%%

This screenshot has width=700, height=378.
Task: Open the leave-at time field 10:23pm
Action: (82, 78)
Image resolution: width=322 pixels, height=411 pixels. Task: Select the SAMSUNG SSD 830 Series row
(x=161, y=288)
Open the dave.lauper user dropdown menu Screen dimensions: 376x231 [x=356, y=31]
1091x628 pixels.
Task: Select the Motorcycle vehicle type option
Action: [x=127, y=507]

%%
%%

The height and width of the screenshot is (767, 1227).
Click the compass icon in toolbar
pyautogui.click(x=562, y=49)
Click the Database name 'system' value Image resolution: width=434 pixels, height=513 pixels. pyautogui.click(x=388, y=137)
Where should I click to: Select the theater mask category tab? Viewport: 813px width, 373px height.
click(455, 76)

%%
%%

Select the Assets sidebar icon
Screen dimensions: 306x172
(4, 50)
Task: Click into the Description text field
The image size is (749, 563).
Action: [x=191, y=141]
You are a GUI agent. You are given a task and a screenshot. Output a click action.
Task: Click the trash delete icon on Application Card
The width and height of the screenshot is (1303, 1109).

%%

Problem description
Everything from the line with "You are a GUI" through the line with "The width and" in the listing above must be retyped exactly, with nothing added.

Your solution
You are a GUI agent. You are given a task and a screenshot. Output a click action.
Task: Click the trash delete icon on Application Card
The width and height of the screenshot is (1303, 1109).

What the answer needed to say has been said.